WHAT YOU NEED TO DO: Write what comes next in the piece below on Time magazine's "person of the year" choices for 1982 and 2006, starting after its last sentence.

I was looking again recently at the Time Magazine’s person of the year issue for 2006. The “person” of the year, the magazine declared, is “you,” meaning all of us. Because of personal computers and the World Wide Web, ordinary people across the globe are contributing themselves to the world – videos on sites like YouTube, diaries on blogs, photos on sites like Flickr. The cover says: “You control the Information Age.”

Twenty-five years ago, Time’s “person” of the year for 1982 was…the computer. A remarkably prescient essay in the magazine reported the explosion in sales of personal computers from such companies as Texas Instruments, Commodore and Atari. It told the stories of doctors, lawyers and farmers who were transforming their work with computers.

All of this was before the Web, of course, but the article hinted at the wonders computers could perform in educating children, assisting doctors in treating patients and mitigating the plight of the poor in developing countries. It noted that PCs were creeping into the workplace, but that many business executives were reluctant to embrace them.

INFORMATION SHOWN:
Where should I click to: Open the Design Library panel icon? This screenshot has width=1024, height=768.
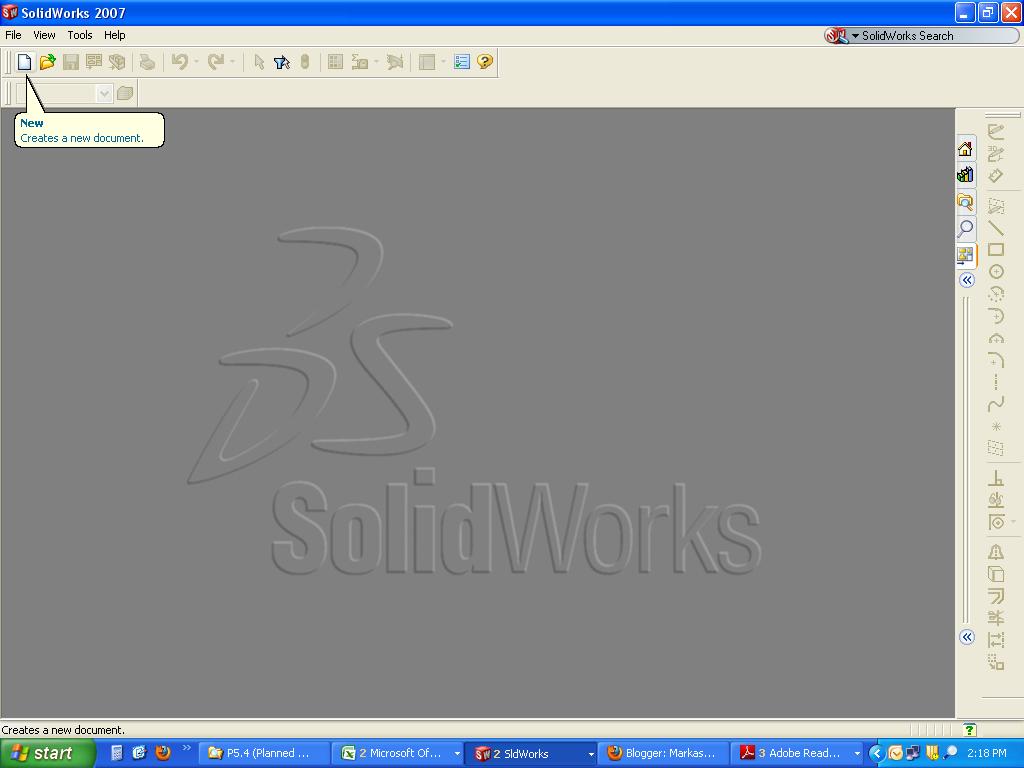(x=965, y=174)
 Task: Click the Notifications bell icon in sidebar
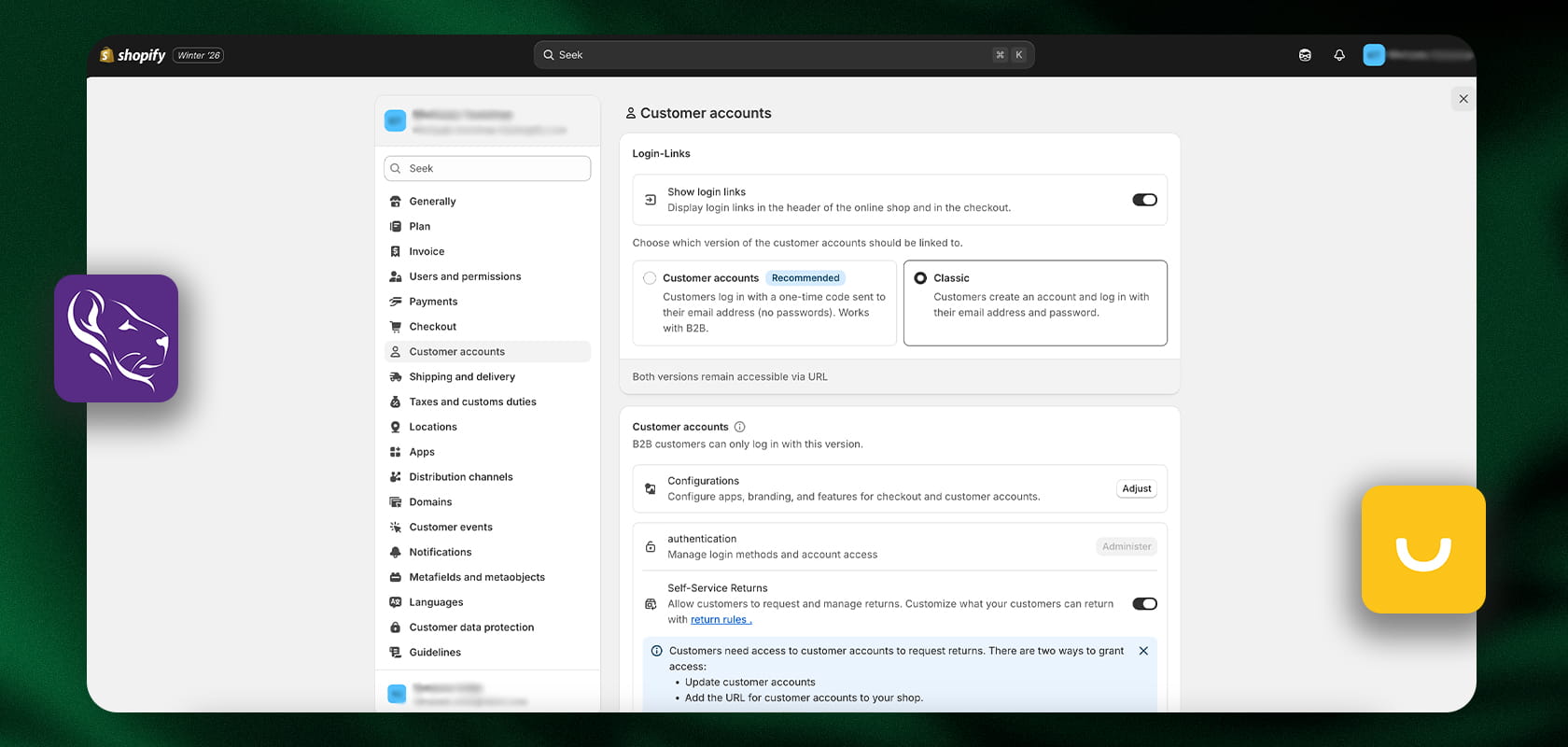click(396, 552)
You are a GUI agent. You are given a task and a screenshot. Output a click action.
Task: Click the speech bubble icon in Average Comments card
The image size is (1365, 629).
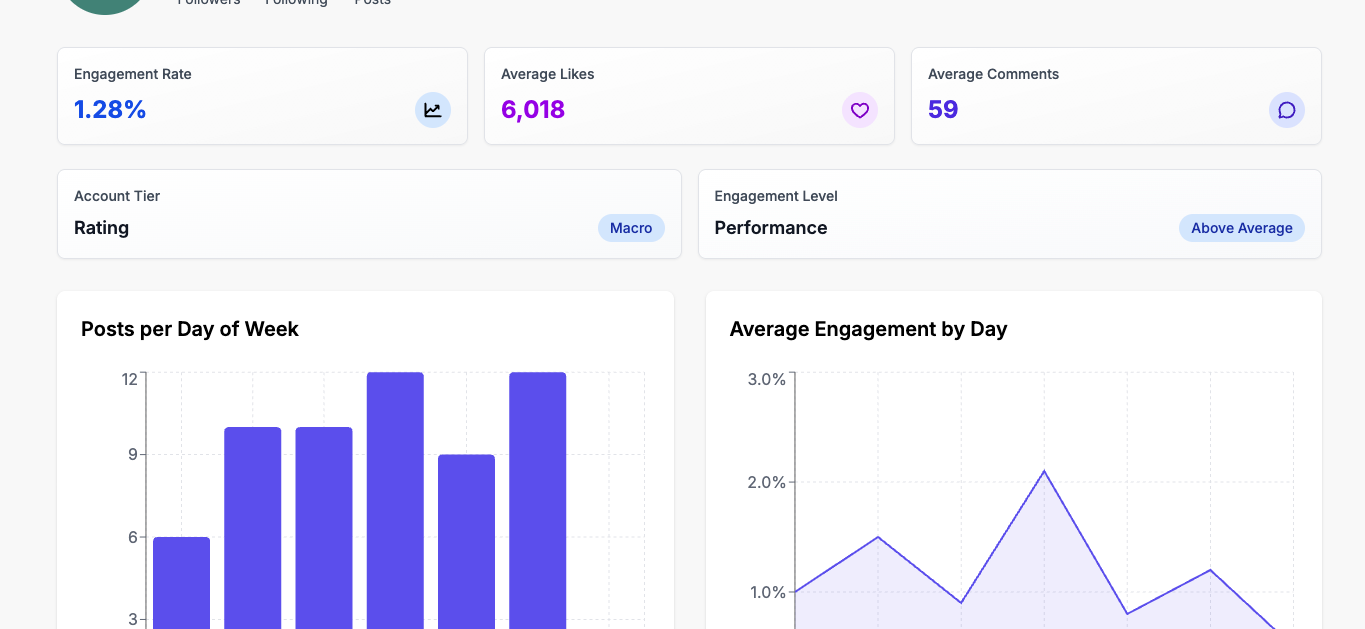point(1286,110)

--

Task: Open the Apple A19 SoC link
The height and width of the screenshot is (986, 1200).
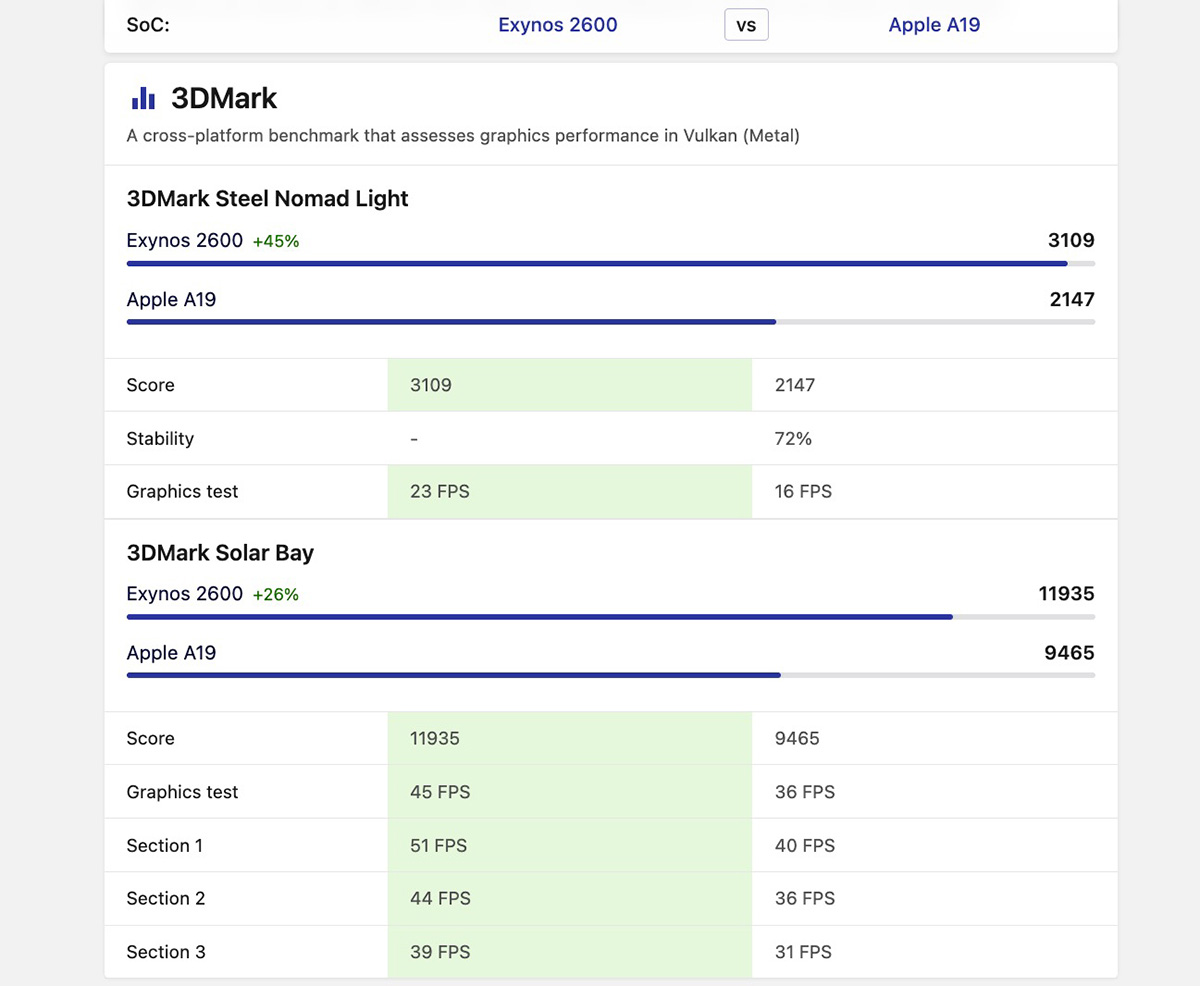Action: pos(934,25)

OUTPUT OF THE EXERCISE:
Today children in many remote villages of the developing world are doing their homework on solar-power PCs. Doctors are performing tele-surgery on patients halfway around the world via the Internet. And no business can operate without computers.

But we still haven’t found the key to eradicating poverty. A good education is still just beyond the reach of too many children. Medicine is one of the last fields to fully embrace the digital future. And too many businesses don’t intelligently deploy the computing power available to them.

It’s a much better world – I wouldn’t want to go back – but it’s curious how we still wrestle with some of the most basic issues. You would think we could have figured some of this out by now.